Je me suis aperçu qu'un autre prisonnier dans ce camp est possédé lui aussi par le démon de l'écriture : il rédige par le menu le récit de ses nombreuses évasions ; où trouve-t-il le temps d'en faire des tartines ?
C'est un peu ennuyeux à la lecture et pour mon ego : je l'ai dénoncé au directeur qui nous a autorisés à varier le régime batracien que la nature nous impose depuis quelques semaines.

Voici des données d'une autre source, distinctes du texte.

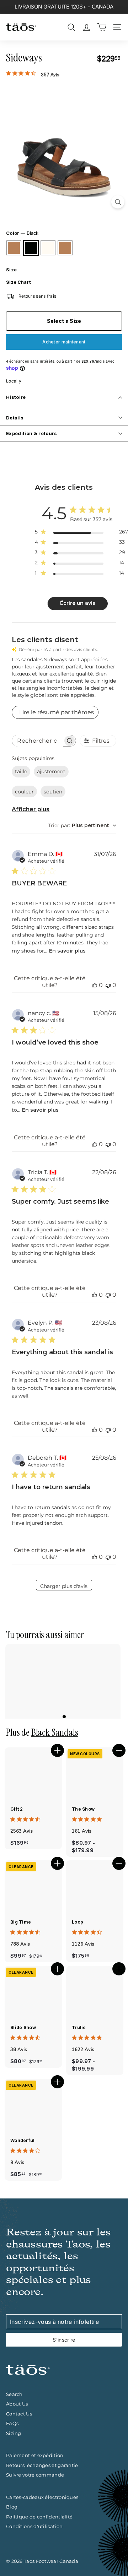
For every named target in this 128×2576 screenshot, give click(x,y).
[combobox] (82, 825)
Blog (11, 2507)
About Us (17, 2404)
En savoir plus (67, 951)
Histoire (16, 397)
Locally (13, 381)
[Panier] (102, 27)
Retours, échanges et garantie (42, 2465)
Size (11, 269)
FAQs (12, 2423)
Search (14, 2394)
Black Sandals (54, 1732)
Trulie (79, 2027)
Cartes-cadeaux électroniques (42, 2497)
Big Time (20, 1922)
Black (31, 248)
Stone (48, 248)
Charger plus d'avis (63, 1586)
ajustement (51, 771)
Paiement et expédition (35, 2455)
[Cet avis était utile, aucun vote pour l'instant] (94, 985)
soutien (53, 791)
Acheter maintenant (63, 342)
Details (14, 418)
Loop (77, 1922)
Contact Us (19, 2414)
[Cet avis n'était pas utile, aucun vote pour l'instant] (108, 985)
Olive (65, 248)
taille (21, 771)
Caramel (14, 248)
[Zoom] (117, 201)
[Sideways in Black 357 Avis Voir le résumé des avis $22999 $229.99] (64, 1681)
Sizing (13, 2433)
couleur (24, 791)
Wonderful (22, 2140)
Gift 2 (16, 1809)
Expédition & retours (31, 433)
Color (22, 233)
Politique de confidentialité (39, 2517)
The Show (83, 1809)
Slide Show (23, 2027)
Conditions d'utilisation (34, 2526)
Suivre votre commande (35, 2475)
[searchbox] (37, 741)
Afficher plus (30, 809)
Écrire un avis (77, 603)
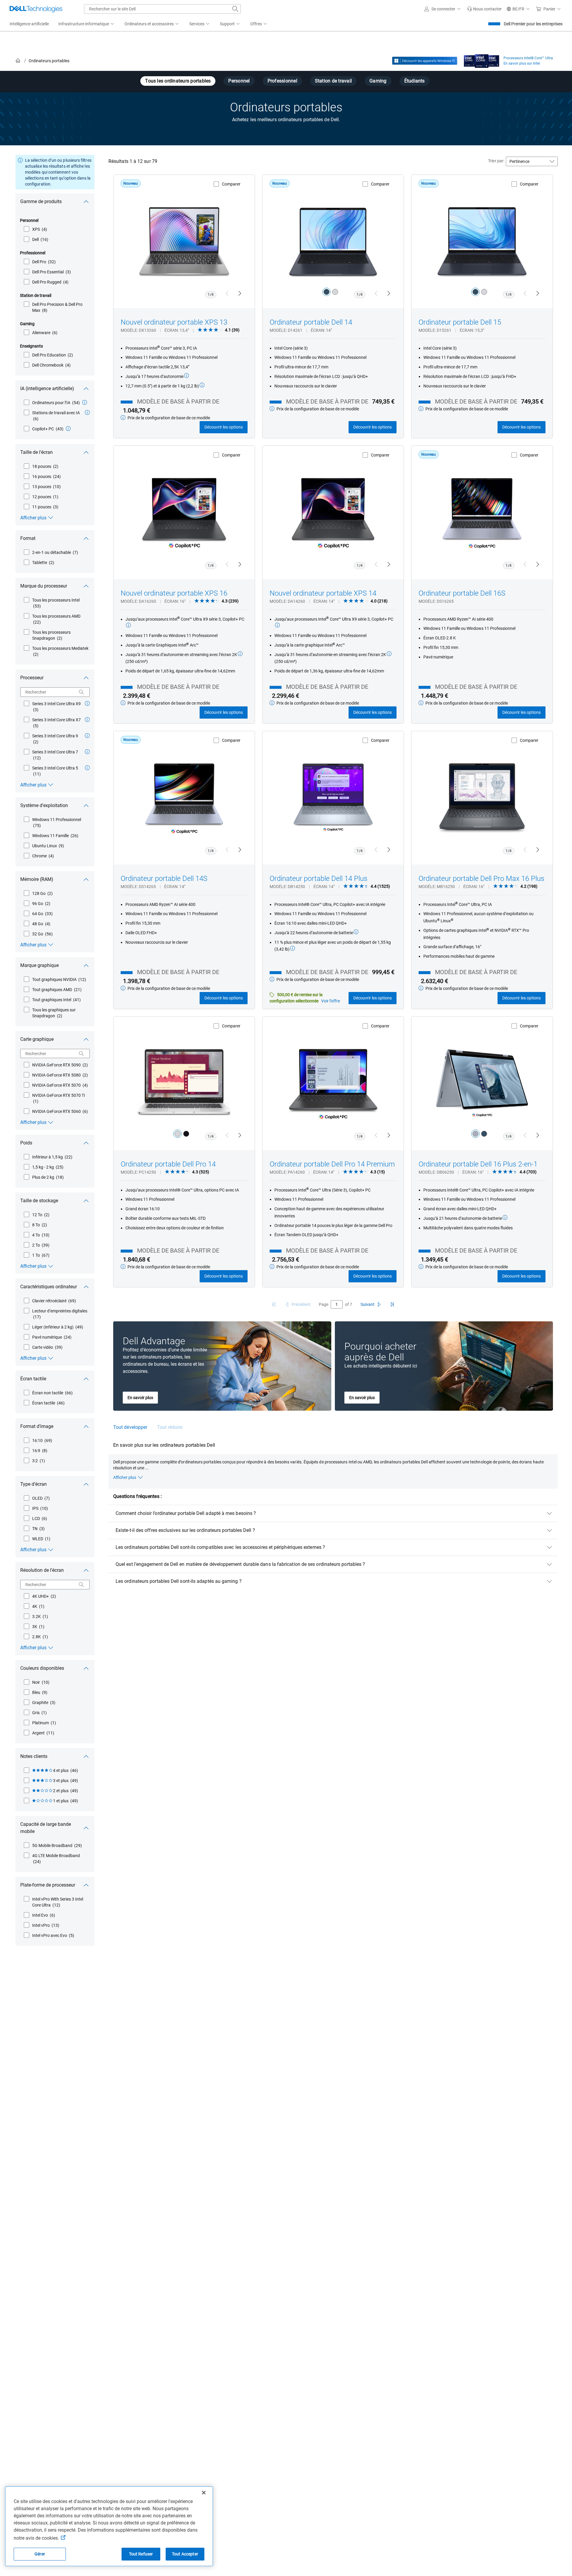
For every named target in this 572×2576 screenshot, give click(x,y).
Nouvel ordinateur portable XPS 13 (174, 322)
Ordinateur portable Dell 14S (164, 878)
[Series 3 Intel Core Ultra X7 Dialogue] (87, 719)
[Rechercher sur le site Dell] (235, 8)
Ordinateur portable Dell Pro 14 (168, 1164)
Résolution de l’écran (42, 1570)
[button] (443, 9)
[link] (484, 9)
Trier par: (496, 160)
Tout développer (130, 1427)
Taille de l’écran (36, 452)
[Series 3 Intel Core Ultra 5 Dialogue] (87, 767)
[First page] (274, 1304)
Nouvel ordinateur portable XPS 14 (323, 593)
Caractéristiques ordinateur (48, 1286)
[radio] (326, 292)
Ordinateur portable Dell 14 (311, 322)
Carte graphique (37, 1039)
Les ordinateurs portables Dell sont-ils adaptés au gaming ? (179, 1581)
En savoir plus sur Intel (521, 63)
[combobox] (162, 9)
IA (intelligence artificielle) (47, 388)
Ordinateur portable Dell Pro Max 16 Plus (481, 878)
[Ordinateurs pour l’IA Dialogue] (84, 402)
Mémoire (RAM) (36, 879)
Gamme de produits (41, 201)
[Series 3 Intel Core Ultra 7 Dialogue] (87, 751)
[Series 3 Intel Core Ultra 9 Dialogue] (87, 735)
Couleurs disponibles (42, 1668)
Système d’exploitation (44, 805)
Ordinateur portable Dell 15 (460, 322)
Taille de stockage (39, 1200)
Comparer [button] (231, 184)
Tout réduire (169, 1427)
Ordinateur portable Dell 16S (462, 593)
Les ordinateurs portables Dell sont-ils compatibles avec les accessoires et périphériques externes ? (220, 1547)
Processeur (31, 677)
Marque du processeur (43, 586)
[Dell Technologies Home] (36, 9)
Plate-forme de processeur (47, 1885)
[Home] (17, 61)
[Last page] (392, 1304)
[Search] (81, 692)
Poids (26, 1143)
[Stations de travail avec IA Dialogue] (87, 412)
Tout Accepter (185, 2554)
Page (323, 1304)
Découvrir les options (223, 427)
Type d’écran (33, 1484)
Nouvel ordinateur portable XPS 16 (174, 593)
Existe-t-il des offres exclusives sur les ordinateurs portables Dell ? (185, 1530)
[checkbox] (35, 229)
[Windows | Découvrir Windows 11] (424, 61)
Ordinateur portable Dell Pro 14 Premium (332, 1164)
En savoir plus (140, 1397)
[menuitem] (87, 24)
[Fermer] (203, 2492)
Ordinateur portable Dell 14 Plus (318, 878)
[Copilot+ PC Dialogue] (68, 428)
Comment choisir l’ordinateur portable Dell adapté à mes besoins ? (186, 1513)
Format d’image (36, 1426)
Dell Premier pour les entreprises (533, 23)
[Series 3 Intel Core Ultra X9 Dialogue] (87, 703)
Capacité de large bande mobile (45, 1827)
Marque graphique (39, 965)
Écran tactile (33, 1379)
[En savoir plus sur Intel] (481, 59)
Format (27, 538)
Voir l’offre (330, 1001)
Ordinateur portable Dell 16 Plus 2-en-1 (478, 1164)
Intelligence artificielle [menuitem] (29, 23)
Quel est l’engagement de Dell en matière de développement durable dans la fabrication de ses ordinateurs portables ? (240, 1564)
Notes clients (33, 1756)
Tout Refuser (141, 2554)
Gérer (40, 2554)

Les mémoires sur mie de pain aplatie du détenu Latude font de potables lasagnes au cresson qui nous changent des cuisses de grenouille ; les notes de bas de page finissent dans la soupe comme vermicelles alphabétiques.
Une arête de poisson me reste en travers de la gorge : ce maudit scribouilleur les utilisait trempées dans son sang en guise de plumes.
On m'informe à l'instant que l'homme s'est encore échappé ; il n'a pas digéré le repas que nous lui avons fait avaler de force et nous a traités de cannibales.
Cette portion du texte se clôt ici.